» GIVEN REQUEST 1
In the excerpted text, where was Mr. Fairchild when he once called?

» EXCERPTED TEXT
You see, in his view, failure was not a negative. The worst thing was not to try and then miss a story. If stories didn't work out, or were far from what he thought they were, he would just shrug with a slightly guilty expression and a raise of his bushy eyebrows and move on.

He regularly would write about his own experiences – which often were disasters. Once he called from the Le Gazelle d'Or resort in the deserts of Morocco. Now, Mr. Fairchild always had a thing about riding and horses – and for some reason, horses had a thing about him: they were always running away when he was on them. A former colleague went on a trip with Mr. Fairchild to Australia and he insisted on going riding. My colleague sat on the back of his horse only to watch Mr. Fairchild's suddenly bolt like it was running the Kentucky Derby and disappear into the distance, Mr. Fairchild hanging on for dear life.

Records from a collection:
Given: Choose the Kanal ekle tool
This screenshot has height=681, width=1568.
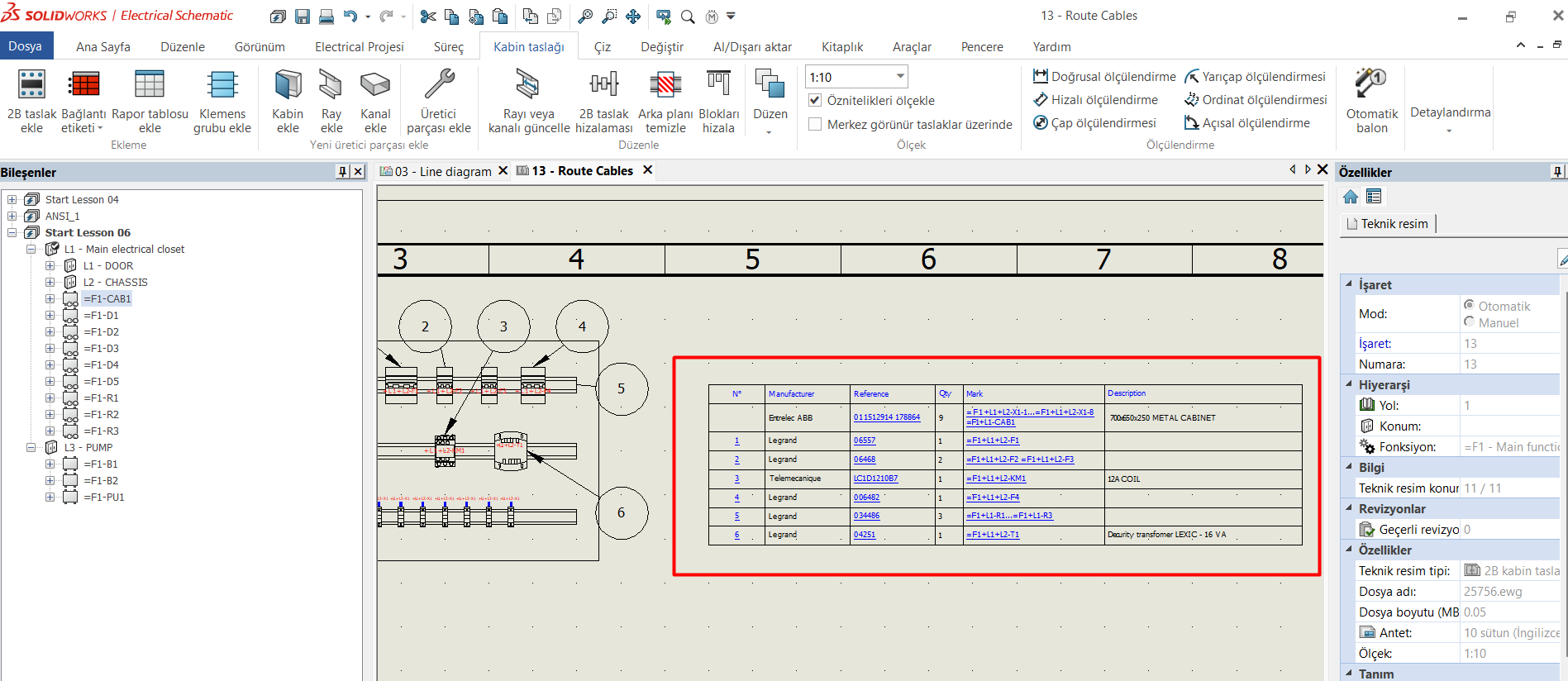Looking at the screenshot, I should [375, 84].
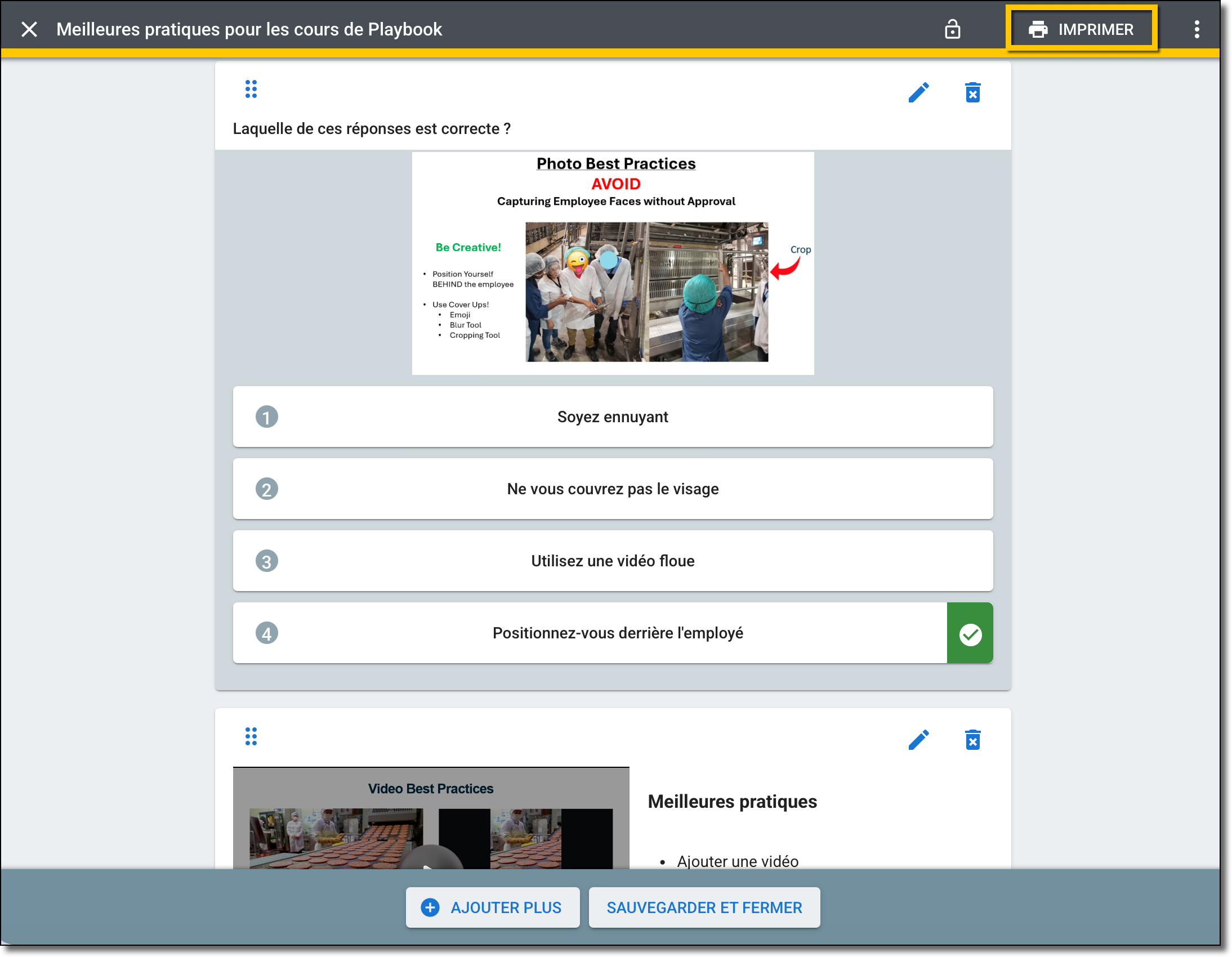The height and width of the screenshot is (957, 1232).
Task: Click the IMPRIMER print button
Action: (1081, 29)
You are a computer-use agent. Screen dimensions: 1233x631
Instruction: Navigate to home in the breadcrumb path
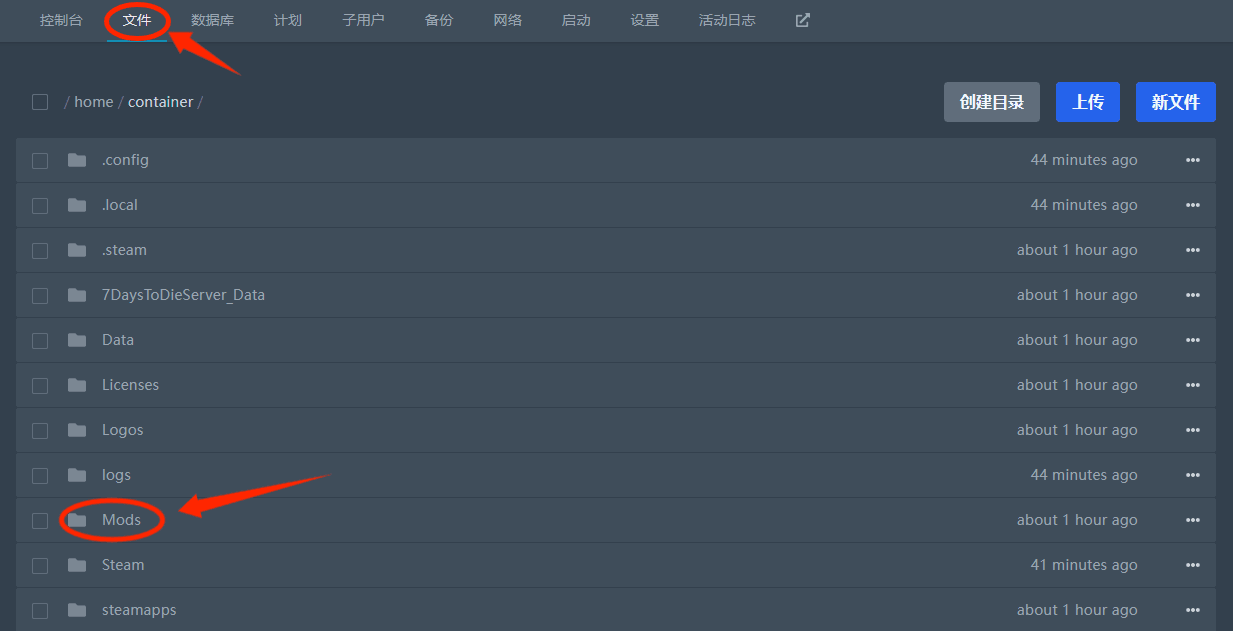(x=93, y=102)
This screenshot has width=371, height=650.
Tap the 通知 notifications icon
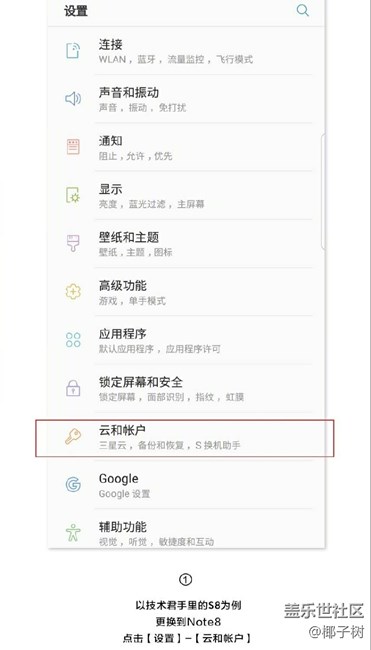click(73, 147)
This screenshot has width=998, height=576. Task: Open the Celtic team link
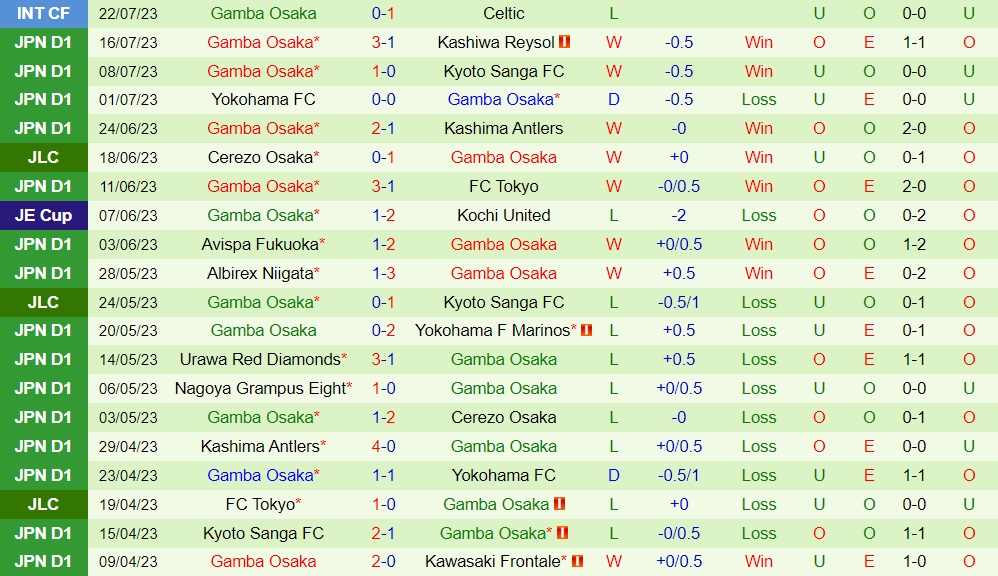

» GIVEN REQUEST 2
Render the records as a Markdown table with the columns Row and Line, starting at the line containing "You are a computer-use" and running through the end of the records, inclusive. Number each row, skip blank lines, and leave the pictures out.

» FINAL RESULT 1
At the Le Gazelle d'Or resort in the deserts of Morocco.

» FINAL RESULT 2
| Row | Line |
|---|---|
| 1 | You are a computer-use agent. Screen dimensions: 1233x631 |
| 2 | Instruction: Navigate to home in the breadcrumb path |
| 3 | (x=93, y=102) |
| 4 | This screenshot has width=371, height=650. |
| 5 | Tap the 通知 notifications icon |
| 6 | click(73, 147) |
| 7 | This screenshot has width=998, height=576. Task: Open the Celtic team link |